#### Pixel coordinate grounding data
*** Begin section ***

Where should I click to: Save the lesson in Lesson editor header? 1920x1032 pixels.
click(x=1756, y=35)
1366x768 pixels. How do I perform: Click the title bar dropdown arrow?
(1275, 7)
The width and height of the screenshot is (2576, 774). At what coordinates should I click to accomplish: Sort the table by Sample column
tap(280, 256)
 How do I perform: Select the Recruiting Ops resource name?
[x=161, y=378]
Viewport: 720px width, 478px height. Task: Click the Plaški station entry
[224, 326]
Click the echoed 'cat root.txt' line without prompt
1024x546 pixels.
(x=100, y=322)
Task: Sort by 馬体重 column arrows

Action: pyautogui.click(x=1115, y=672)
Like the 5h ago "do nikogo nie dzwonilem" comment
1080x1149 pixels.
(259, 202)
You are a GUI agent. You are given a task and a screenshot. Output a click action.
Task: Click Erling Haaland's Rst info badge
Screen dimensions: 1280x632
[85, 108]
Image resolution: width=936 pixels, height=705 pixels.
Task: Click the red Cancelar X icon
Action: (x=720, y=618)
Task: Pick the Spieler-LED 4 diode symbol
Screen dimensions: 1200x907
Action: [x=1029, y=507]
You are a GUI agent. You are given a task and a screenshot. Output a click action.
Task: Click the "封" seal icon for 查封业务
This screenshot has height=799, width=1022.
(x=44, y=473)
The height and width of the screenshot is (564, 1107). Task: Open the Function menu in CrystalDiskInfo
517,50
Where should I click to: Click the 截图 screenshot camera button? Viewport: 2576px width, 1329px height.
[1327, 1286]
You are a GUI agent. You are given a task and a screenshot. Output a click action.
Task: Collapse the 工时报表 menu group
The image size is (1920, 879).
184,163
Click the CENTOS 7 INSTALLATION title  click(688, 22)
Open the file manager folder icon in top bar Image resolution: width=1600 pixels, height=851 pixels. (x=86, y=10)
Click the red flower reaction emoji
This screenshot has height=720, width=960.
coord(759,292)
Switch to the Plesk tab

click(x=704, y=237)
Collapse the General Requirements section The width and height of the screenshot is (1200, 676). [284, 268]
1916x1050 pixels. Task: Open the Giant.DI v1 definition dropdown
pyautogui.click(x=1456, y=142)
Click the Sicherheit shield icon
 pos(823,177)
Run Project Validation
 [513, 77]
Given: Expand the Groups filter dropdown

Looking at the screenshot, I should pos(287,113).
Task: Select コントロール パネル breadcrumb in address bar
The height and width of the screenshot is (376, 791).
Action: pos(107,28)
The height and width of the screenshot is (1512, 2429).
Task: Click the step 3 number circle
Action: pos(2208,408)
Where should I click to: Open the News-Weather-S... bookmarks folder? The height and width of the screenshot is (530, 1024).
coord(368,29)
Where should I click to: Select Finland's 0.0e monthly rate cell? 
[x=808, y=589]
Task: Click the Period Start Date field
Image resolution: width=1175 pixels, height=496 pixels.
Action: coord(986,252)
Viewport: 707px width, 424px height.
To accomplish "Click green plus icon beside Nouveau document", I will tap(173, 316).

*** End section ***

#### GOAL OF THE EXERCISE
Would you repeat each line above exactly as it stands?

#### SOLVED EXERCISE
Where should I click to: Save the lesson in Lesson editor header? 1920x1032 pixels.
click(x=1756, y=35)
1366x768 pixels. How do I perform: Click the title bar dropdown arrow?
(1275, 7)
The width and height of the screenshot is (2576, 774). At what coordinates should I click to accomplish: Sort the table by Sample column
tap(280, 256)
 How do I perform: Select the Recruiting Ops resource name?
[x=161, y=378]
Viewport: 720px width, 478px height. Task: Click the Plaški station entry
[224, 326]
Click the echoed 'cat root.txt' line without prompt
1024x546 pixels.
(x=100, y=322)
Task: Sort by 馬体重 column arrows

Action: pyautogui.click(x=1115, y=672)
Like the 5h ago "do nikogo nie dzwonilem" comment
1080x1149 pixels.
(259, 202)
You are a GUI agent. You are given a task and a screenshot. Output a click action.
Task: Click Erling Haaland's Rst info badge
Screen dimensions: 1280x632
[85, 108]
Image resolution: width=936 pixels, height=705 pixels.
Task: Click the red Cancelar X icon
Action: (x=720, y=618)
Task: Pick the Spieler-LED 4 diode symbol
Screen dimensions: 1200x907
Action: [x=1029, y=507]
You are a GUI agent. You are given a task and a screenshot. Output a click action.
Task: Click the "封" seal icon for 查封业务
This screenshot has height=799, width=1022.
(x=44, y=473)
The height and width of the screenshot is (564, 1107). Task: Open the Function menu in CrystalDiskInfo
517,50
Where should I click to: Click the 截图 screenshot camera button? Viewport: 2576px width, 1329px height.
[1327, 1286]
You are a GUI agent. You are given a task and a screenshot. Output a click action.
Task: Collapse the 工时报表 menu group
The image size is (1920, 879).
184,163
Click the CENTOS 7 INSTALLATION title  click(688, 22)
Open the file manager folder icon in top bar Image resolution: width=1600 pixels, height=851 pixels. (x=86, y=10)
Click the red flower reaction emoji
This screenshot has height=720, width=960.
coord(759,292)
Switch to the Plesk tab

click(x=704, y=237)
Collapse the General Requirements section The width and height of the screenshot is (1200, 676). [284, 268]
1916x1050 pixels. Task: Open the Giant.DI v1 definition dropdown
pyautogui.click(x=1456, y=142)
Click the Sicherheit shield icon
 pos(823,177)
Run Project Validation
 [513, 77]
Given: Expand the Groups filter dropdown

Looking at the screenshot, I should pos(287,113).
Task: Select コントロール パネル breadcrumb in address bar
The height and width of the screenshot is (376, 791).
Action: pos(107,28)
The height and width of the screenshot is (1512, 2429).
Task: Click the step 3 number circle
Action: pos(2208,408)
Where should I click to: Open the News-Weather-S... bookmarks folder? The height and width of the screenshot is (530, 1024).
coord(368,29)
Where should I click to: Select Finland's 0.0e monthly rate cell? 
[x=808, y=589]
Task: Click the Period Start Date field
Image resolution: width=1175 pixels, height=496 pixels.
Action: coord(986,252)
Viewport: 707px width, 424px height.
To accomplish "Click green plus icon beside Nouveau document", I will tap(173, 316).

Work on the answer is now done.